Scientists have discovered how to edit DNA to repair 'broken genes' to cure incurable diseases - and potentially extend human lifespan.
科学家已经发现如何通过编辑DNA来修复“受损基因”,从而治愈绝症并有可能延长人类寿命。
Until now, it has not been possible to alter genes in the brain, heart, liver and eyes - the root of many debilitating illnesses.
目前为止人们还无法改变人体大脑、心脏、肝脏和眼睛的基因,而这正是许多致命疾病的根源。
Since the cells in these vital organs tend not to divide, it is difficult to gain access to make changes.
由于这些重要器官的细胞往往不能分裂,因此对其几乎无计可施。
However, researchers at the Salk Institute claim to have landed on 'the holy grail of gene editing', which can delicately and smoothly cut through DNA.

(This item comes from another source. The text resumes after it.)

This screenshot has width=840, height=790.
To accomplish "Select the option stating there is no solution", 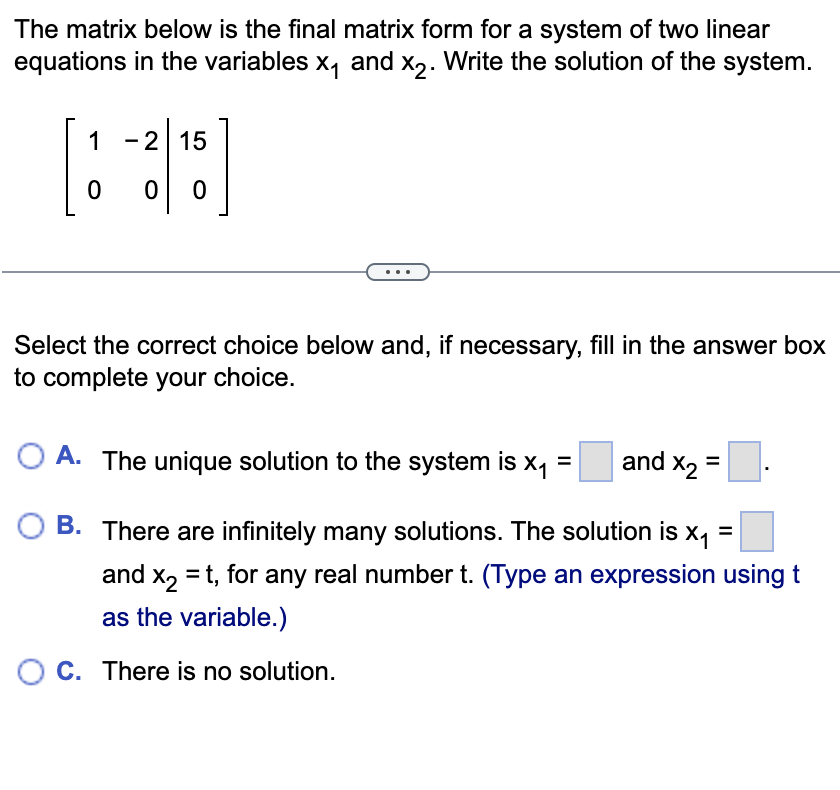I will point(31,671).
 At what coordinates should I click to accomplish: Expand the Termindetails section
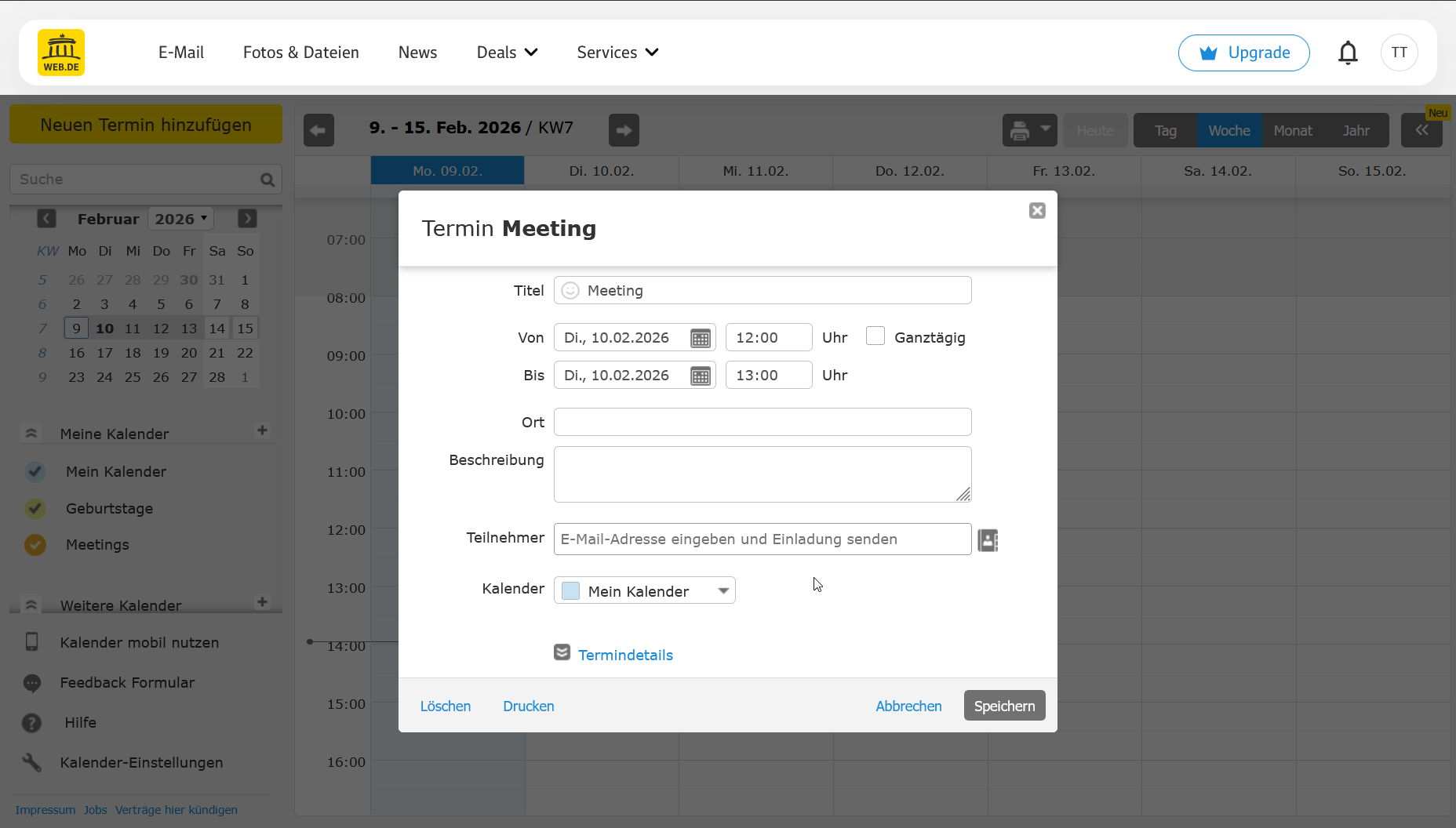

然而,索尔克研究所的研究人员声称,他们已经发现了基因编辑的法宝,可以准确并顺利地切断DNA。
So far the technique, called HITI, has been used to successfully restore blindness in lab mice.
这种技术被称为HITI,目前已经成功应用于失明的试验小鼠身上。
Lead researcher Professor Juan Carlos Izpisua Belmonte insists that is nothing compared to the changes the technique could have in the decades to come.
该研究领头人安.卡洛斯.依思皮舒.贝尔蒙特教授认为,这项技术在未来几十年将带来无可比拟的改变。
'We are very excited by the technology we discovered because it's something that could not be done before,' Dr Belmonte said.
贝尔蒙特教授表示,“发现这项技术让我们感到非常兴奋,因为这是史无前例的。”
'For the first time, we can enter into cells that do not divide and modify the DNA at will. The possible applications of this discovery are vast.'
“人类首次攻入了不能分裂的细胞,并随意修改其DNA。这一发现具有巨大的实用价值。”
News of the discovery comes a day after Chinese scientists successfully tested a similar DNA-modifying technique, known as CRISPR.
该发现公布前一天,中国科学家成功测试了一种类似的DNA改造技术,被称为CRISPR。
To date, CRISPR has been the most effective method for dividing cells in large organs like the skin or the gut.
对皮肤、肠道等较大的器官来说,CRISPR是迄今为止最有效的细胞再生方法。